[[ Provided data open ]]

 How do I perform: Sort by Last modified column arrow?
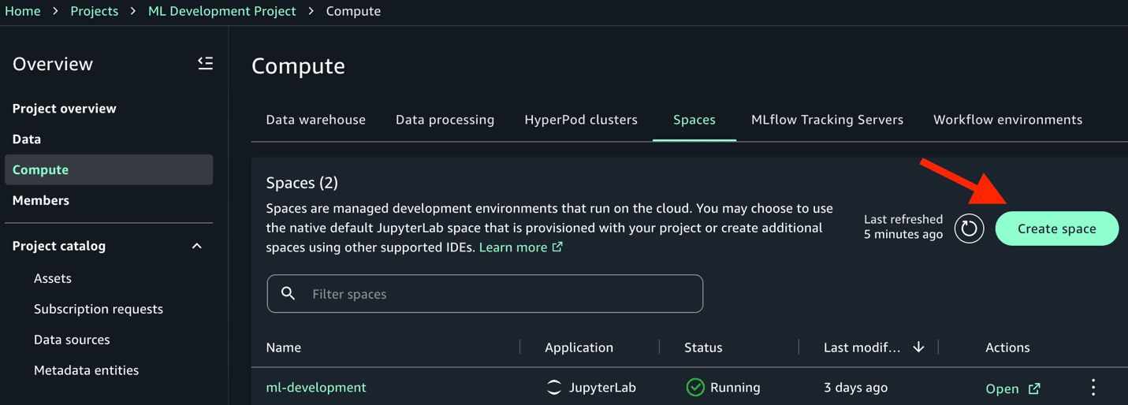[918, 347]
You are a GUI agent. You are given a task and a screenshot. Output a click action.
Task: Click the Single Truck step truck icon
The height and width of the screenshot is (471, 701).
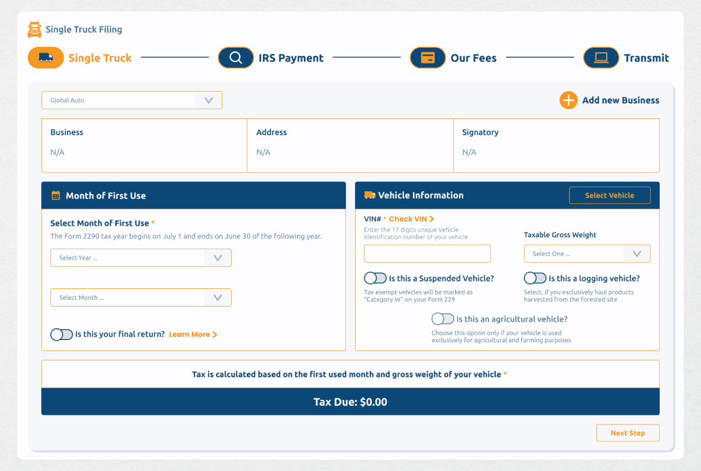click(x=46, y=58)
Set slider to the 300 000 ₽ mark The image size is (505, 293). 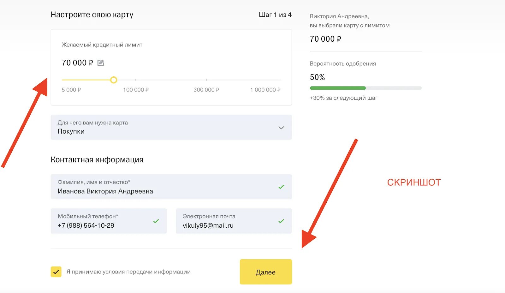pos(206,80)
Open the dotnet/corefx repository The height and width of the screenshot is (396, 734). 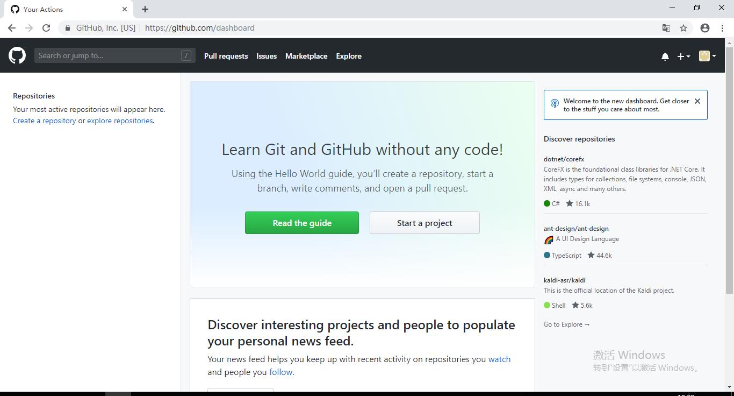coord(564,159)
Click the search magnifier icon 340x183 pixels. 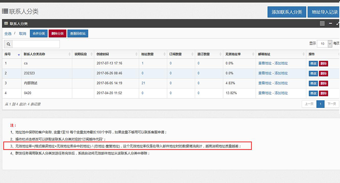(8, 44)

[[ Provided data closed ]]

The line with "Task: Click the Single Truck step truck icon" marks the end: restate word for word every line from the top of the data through that one, omitting pictures.

◆ Exercise answer
 How do I perform: Sort by Last modified column arrow?
[918, 347]
You are a GUI agent. You are given a task and a screenshot. Output a click action.
Task: Click the Single Truck step truck icon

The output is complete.